**EXERCISE AIM**
Each line below should be restated exactly, with nothing dropped.

**STORED DATA**
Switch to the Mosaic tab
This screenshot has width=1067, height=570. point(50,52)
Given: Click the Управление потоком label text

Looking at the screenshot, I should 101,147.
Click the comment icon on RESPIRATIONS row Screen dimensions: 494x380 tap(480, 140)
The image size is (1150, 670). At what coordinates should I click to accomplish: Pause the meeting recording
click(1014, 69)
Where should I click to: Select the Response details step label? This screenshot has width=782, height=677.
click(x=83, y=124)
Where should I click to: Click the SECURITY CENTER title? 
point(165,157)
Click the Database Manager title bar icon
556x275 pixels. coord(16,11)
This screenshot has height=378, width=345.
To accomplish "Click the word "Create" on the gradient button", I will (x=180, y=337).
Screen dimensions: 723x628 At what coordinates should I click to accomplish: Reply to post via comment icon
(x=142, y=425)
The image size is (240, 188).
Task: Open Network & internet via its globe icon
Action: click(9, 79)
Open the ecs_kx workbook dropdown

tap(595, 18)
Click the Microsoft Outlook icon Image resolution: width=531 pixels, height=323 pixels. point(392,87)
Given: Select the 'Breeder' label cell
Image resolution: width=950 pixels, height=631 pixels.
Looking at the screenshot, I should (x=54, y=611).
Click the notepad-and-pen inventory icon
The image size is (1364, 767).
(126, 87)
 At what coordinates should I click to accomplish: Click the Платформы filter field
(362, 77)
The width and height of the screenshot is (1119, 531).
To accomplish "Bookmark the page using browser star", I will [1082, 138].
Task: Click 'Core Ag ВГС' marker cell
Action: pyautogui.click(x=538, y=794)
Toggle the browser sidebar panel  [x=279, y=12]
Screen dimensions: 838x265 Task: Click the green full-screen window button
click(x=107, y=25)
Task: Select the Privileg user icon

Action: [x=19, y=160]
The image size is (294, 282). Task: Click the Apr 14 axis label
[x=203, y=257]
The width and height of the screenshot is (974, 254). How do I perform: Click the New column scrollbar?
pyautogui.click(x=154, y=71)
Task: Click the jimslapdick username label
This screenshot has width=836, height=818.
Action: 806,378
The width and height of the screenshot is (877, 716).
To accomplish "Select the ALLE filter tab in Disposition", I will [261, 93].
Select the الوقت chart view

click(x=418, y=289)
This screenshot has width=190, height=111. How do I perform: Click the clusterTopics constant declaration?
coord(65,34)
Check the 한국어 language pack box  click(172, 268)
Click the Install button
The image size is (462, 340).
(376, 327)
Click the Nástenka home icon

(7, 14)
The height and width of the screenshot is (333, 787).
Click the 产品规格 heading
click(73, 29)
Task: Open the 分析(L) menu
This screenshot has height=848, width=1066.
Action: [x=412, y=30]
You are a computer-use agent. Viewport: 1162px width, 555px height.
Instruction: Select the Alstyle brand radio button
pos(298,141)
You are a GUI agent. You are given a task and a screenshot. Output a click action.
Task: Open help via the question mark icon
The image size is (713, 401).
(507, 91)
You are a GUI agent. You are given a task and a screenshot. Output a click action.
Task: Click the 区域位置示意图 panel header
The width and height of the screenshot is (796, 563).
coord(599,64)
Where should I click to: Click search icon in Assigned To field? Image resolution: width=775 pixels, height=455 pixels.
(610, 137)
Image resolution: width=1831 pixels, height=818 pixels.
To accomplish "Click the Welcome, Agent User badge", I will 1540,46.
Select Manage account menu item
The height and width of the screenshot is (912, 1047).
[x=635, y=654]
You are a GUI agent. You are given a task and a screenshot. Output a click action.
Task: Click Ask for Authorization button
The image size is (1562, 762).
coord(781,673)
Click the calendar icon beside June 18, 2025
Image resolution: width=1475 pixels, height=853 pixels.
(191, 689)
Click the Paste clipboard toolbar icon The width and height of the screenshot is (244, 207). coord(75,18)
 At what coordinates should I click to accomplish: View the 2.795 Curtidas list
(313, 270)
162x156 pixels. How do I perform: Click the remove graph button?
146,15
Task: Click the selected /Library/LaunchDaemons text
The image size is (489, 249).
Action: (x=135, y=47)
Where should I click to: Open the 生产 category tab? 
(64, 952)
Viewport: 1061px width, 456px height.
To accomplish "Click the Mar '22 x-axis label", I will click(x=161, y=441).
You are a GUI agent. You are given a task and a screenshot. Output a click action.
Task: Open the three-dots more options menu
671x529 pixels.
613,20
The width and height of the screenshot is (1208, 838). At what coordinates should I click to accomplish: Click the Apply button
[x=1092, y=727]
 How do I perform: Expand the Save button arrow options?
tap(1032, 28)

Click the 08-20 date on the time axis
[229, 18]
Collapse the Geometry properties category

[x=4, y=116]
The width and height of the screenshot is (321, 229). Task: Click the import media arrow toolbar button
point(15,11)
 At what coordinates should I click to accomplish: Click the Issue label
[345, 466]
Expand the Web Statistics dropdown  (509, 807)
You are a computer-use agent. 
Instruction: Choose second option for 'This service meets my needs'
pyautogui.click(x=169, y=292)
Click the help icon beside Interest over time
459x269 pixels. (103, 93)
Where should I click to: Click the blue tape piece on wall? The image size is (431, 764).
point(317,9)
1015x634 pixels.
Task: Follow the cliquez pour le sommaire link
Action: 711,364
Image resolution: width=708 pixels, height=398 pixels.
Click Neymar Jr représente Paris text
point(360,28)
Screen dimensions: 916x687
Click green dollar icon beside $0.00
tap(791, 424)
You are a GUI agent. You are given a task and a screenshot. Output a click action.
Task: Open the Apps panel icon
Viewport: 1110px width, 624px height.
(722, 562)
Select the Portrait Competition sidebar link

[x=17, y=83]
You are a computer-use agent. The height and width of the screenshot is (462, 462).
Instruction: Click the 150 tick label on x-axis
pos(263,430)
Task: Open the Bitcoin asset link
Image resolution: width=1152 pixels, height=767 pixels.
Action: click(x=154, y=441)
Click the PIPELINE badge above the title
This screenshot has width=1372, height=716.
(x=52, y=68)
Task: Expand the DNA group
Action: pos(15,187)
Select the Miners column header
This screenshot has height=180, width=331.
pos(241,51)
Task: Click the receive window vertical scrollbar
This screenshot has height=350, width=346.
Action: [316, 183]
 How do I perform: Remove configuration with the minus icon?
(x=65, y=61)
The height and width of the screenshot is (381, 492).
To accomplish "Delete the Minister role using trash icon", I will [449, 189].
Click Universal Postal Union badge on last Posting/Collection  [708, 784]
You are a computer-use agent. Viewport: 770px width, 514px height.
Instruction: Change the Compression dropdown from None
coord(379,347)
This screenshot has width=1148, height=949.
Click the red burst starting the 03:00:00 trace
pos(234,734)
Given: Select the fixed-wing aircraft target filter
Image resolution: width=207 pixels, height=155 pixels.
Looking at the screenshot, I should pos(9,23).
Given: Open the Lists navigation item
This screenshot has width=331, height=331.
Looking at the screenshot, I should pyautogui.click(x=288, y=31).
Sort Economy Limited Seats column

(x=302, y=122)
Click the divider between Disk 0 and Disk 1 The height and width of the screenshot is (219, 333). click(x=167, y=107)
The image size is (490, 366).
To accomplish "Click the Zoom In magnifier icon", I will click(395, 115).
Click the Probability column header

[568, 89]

**WRITTEN REPLY**
Switch to the Mosaic tab
This screenshot has width=1067, height=570. point(50,52)
Given: Click the Управление потоком label text

Looking at the screenshot, I should 101,147.
Click the comment icon on RESPIRATIONS row Screen dimensions: 494x380 tap(480, 140)
The image size is (1150, 670). At what coordinates should I click to accomplish: Pause the meeting recording
click(1014, 69)
Where should I click to: Select the Response details step label? This screenshot has width=782, height=677.
click(x=83, y=124)
Where should I click to: Click the SECURITY CENTER title? 
point(165,157)
Click the Database Manager title bar icon
556x275 pixels. coord(16,11)
This screenshot has height=378, width=345.
To accomplish "Click the word "Create" on the gradient button", I will (x=180, y=337).
Screen dimensions: 723x628 At what coordinates should I click to accomplish: Reply to post via comment icon
(x=142, y=425)
The image size is (240, 188).
Task: Open Network & internet via its globe icon
Action: click(9, 79)
Open the ecs_kx workbook dropdown

tap(595, 18)
Click the Microsoft Outlook icon Image resolution: width=531 pixels, height=323 pixels. point(392,87)
Given: Select the 'Breeder' label cell
Image resolution: width=950 pixels, height=631 pixels.
Looking at the screenshot, I should (x=54, y=611).
Click the notepad-and-pen inventory icon
The image size is (1364, 767).
(126, 87)
 At what coordinates should I click to accomplish: Click the Платформы filter field
(362, 77)
The width and height of the screenshot is (1119, 531).
To accomplish "Bookmark the page using browser star", I will [1082, 138].
Task: Click 'Core Ag ВГС' marker cell
Action: pyautogui.click(x=538, y=794)
Toggle the browser sidebar panel  [x=279, y=12]
Screen dimensions: 838x265 Task: Click the green full-screen window button
click(x=107, y=25)
Task: Select the Privileg user icon

Action: [x=19, y=160]
The image size is (294, 282). Task: Click the Apr 14 axis label
[x=203, y=257]
The width and height of the screenshot is (974, 254). How do I perform: Click the New column scrollbar?
pyautogui.click(x=154, y=71)
Task: Click the jimslapdick username label
This screenshot has width=836, height=818.
Action: 806,378
The width and height of the screenshot is (877, 716).
To accomplish "Select the ALLE filter tab in Disposition", I will [261, 93].
Select the الوقت chart view

click(x=418, y=289)
This screenshot has width=190, height=111. How do I perform: Click the clusterTopics constant declaration?
coord(65,34)
Check the 한국어 language pack box  click(172, 268)
Click the Install button
The image size is (462, 340).
(376, 327)
Click the Nástenka home icon

(7, 14)
The height and width of the screenshot is (333, 787).
Click the 产品规格 heading
click(73, 29)
Task: Open the 分析(L) menu
This screenshot has height=848, width=1066.
Action: [x=412, y=30]
You are a computer-use agent. Viewport: 1162px width, 555px height.
Instruction: Select the Alstyle brand radio button
pos(298,141)
You are a GUI agent. You are given a task and a screenshot. Output a click action.
Task: Open help via the question mark icon
The image size is (713, 401).
(507, 91)
You are a GUI agent. You are given a task and a screenshot. Output a click action.
Task: Click the 区域位置示意图 panel header
The width and height of the screenshot is (796, 563).
coord(599,64)
Where should I click to: Click search icon in Assigned To field? Image resolution: width=775 pixels, height=455 pixels.
(610, 137)
Image resolution: width=1831 pixels, height=818 pixels.
To accomplish "Click the Welcome, Agent User badge", I will 1540,46.
Select Manage account menu item
The height and width of the screenshot is (912, 1047).
[x=635, y=654]
You are a GUI agent. You are given a task and a screenshot. Output a click action.
Task: Click Ask for Authorization button
The image size is (1562, 762).
coord(781,673)
Click the calendar icon beside June 18, 2025
Image resolution: width=1475 pixels, height=853 pixels.
(191, 689)
Click the Paste clipboard toolbar icon The width and height of the screenshot is (244, 207). coord(75,18)
 At what coordinates should I click to accomplish: View the 2.795 Curtidas list
(313, 270)
162x156 pixels. How do I perform: Click the remove graph button?
146,15
Task: Click the selected /Library/LaunchDaemons text
The image size is (489, 249).
Action: (x=135, y=47)
Where should I click to: Open the 生产 category tab? 
(64, 952)
Viewport: 1061px width, 456px height.
To accomplish "Click the Mar '22 x-axis label", I will click(x=161, y=441).
You are a GUI agent. You are given a task and a screenshot. Output a click action.
Task: Open the three-dots more options menu
671x529 pixels.
613,20
The width and height of the screenshot is (1208, 838). At what coordinates should I click to accomplish: Click the Apply button
[x=1092, y=727]
 How do I perform: Expand the Save button arrow options?
tap(1032, 28)

Click the 08-20 date on the time axis
[229, 18]
Collapse the Geometry properties category

[x=4, y=116]
The width and height of the screenshot is (321, 229). Task: Click the import media arrow toolbar button
point(15,11)
 At what coordinates should I click to accomplish: Click the Issue label
[345, 466]
Expand the Web Statistics dropdown  (509, 807)
You are a computer-use agent. 
Instruction: Choose second option for 'This service meets my needs'
pyautogui.click(x=169, y=292)
Click the help icon beside Interest over time
459x269 pixels. (103, 93)
Where should I click to: Click the blue tape piece on wall? The image size is (431, 764).
point(317,9)
1015x634 pixels.
Task: Follow the cliquez pour le sommaire link
Action: 711,364
Image resolution: width=708 pixels, height=398 pixels.
Click Neymar Jr représente Paris text
point(360,28)
Screen dimensions: 916x687
Click green dollar icon beside $0.00
tap(791, 424)
You are a GUI agent. You are given a task and a screenshot. Output a click action.
Task: Open the Apps panel icon
Viewport: 1110px width, 624px height.
(722, 562)
Select the Portrait Competition sidebar link

[x=17, y=83]
You are a computer-use agent. The height and width of the screenshot is (462, 462).
Instruction: Click the 150 tick label on x-axis
pos(263,430)
Task: Open the Bitcoin asset link
Image resolution: width=1152 pixels, height=767 pixels.
Action: click(x=154, y=441)
Click the PIPELINE badge above the title
This screenshot has width=1372, height=716.
(x=52, y=68)
Task: Expand the DNA group
Action: pos(15,187)
Select the Miners column header
This screenshot has height=180, width=331.
pos(241,51)
Task: Click the receive window vertical scrollbar
This screenshot has height=350, width=346.
Action: [316, 183]
 How do I perform: Remove configuration with the minus icon?
(x=65, y=61)
The height and width of the screenshot is (381, 492).
To accomplish "Delete the Minister role using trash icon", I will [449, 189].
Click Universal Postal Union badge on last Posting/Collection  [708, 784]
You are a computer-use agent. Viewport: 770px width, 514px height.
Instruction: Change the Compression dropdown from None
coord(379,347)
This screenshot has width=1148, height=949.
Click the red burst starting the 03:00:00 trace
pos(234,734)
Given: Select the fixed-wing aircraft target filter
Image resolution: width=207 pixels, height=155 pixels.
Looking at the screenshot, I should pos(9,23).
Given: Open the Lists navigation item
This screenshot has width=331, height=331.
Looking at the screenshot, I should pyautogui.click(x=288, y=31).
Sort Economy Limited Seats column

(x=302, y=122)
Click the divider between Disk 0 and Disk 1 The height and width of the screenshot is (219, 333). click(x=167, y=107)
The image size is (490, 366).
To accomplish "Click the Zoom In magnifier icon", I will click(395, 115).
Click the Probability column header

[568, 89]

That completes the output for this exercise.